La mâchoire d’Ellie se serra. Elle pensa brièvement à l’enclos de la forêt tropicale des primates, à son dôme de verre vieillissant dont les fissures se propageaient lentement. Elle pouvait presque entendre les gibbons bavarder dans leur habitat, un son qui lui apportait toujours un certain apaisement. « Raconter des histoires, c’est une chose. Mais pas au détriment du bien-être des animaux. Le zoo n’est pas une marque à vendre. C’est un sanctuaire à protéger. »

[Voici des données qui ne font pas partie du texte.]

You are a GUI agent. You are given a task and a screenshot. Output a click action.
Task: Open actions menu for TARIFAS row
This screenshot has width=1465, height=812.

Victor, assis derrière son bureau, se frotta les tempes avec lassitude. Ses cheveux poivre et sel paraissaient encore plus gris sous la lumière crue du néon. Le bureau devant lui était encombré de rapports financiers et de brochures défraîchies, témoins des jours meilleurs du zoo. Son expression fatiguée trahissait le poids des responsabilités. « Ça suffit, » dit-il d’une voix ferme mais usée. « Ellie, Ryan n’est pas ici pour saboter la mission du zoo ; il est ici pour nous aider à le sauver. Et Ryan, » ajouta-t-il en fixant le consultant avec gravité, « les préoccupations d’Ellie sont tout à fait fondées. Nous devons trouver un équilibre. Les animaux et leur bien-être resteront notre priorité. »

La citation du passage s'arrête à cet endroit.